#MusicalMondayMemories #1: Viola
/I recently looked through the YouTube videos that come up when I search my name, and came across this, the only time I ever performed on viola! Where are we all now? I make my living playing violin, and moving to Maine in July with no connections has helped me appreciate that music has had an insanely huge impact on my inner workings.
To start exploring the impact of musical experiences, and to share sounds and words with you, I’m starting this blog, #MusicalMondayMemories. You can see it on my website each Monday or read it through my email newsletter, Instagram, or Facebook. In honor of the vast amount of choices we have, I’m making it accessible to plan it into your week or stumble upon, whatever you choose.
The ideas of focus, creative impulse, stick-to-itiveness; I am just now delving deeper and deeper into these on a personal level.

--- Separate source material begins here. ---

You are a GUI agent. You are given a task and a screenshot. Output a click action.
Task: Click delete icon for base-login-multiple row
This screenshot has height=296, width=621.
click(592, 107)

I’ve always felt numbed by hours of screen time in the 13 years I’ve had a regular internet connection - Facebook, binge-watching TV shows, and the like - and yet I’m sure I’ve spent thousands of hours not fulfilling the questions in my head because I convinced myself I felt engaged and entertained.
My goal with #MusicalMondayMemories is to create a chain of memories, share them with the world outside my head, and take myself through the process of writing about my music-making over the years since high school. I appreciate the hashtag capabilities and hope to hear from others about their own musical lives, so if any of you want to share as well, please do!
I have loved to read since I was young, and writing has been a huge part of my life for years. I’m just starting to want to bring it from the recesses of private journaling into the realm of sharing. Music, words, nature, conversations, hugs, breathing - these are the things I cherish most. I did a podcast last year with 33 short episodes (Mundane Mondays: the Minute Podcast will start back up in a few weeks to bring more m-related words to my Mondays), and this year I’ve delved into some fiction writing more seriously, as well as personal essays.
For the memory at hand, I was 16, on my gap year, and had just spent 6 months mostly away from home during the summer and fall of 2009. A variety of experiences stemmed from my time at Interlochen Arts Camp in Michigan and the Woolman Semester (outside of Nevada City, California), but looking back I was often sleep-deprived and holding on by sheer will, and it has taken a full 10 years to process these supremely busy and somewhat fun times. 2010, when this video was from, was the beginning of me saying yes to things not because I was always invested in the music but because I thought I should play everything.
Only in the darkest moments of 2018 did I really start to think about the future as a time for exploration rather than a time to do everything anyone asks me to do while forgetting about my dreams. I’ve had plenty of fulfilling musical experiences over the years, but the ideals of fulfillment and personal engagement in the preparation process weren’t at the forefront of my musical world. Now here they are, in my head every day, ready for me to move on and make art.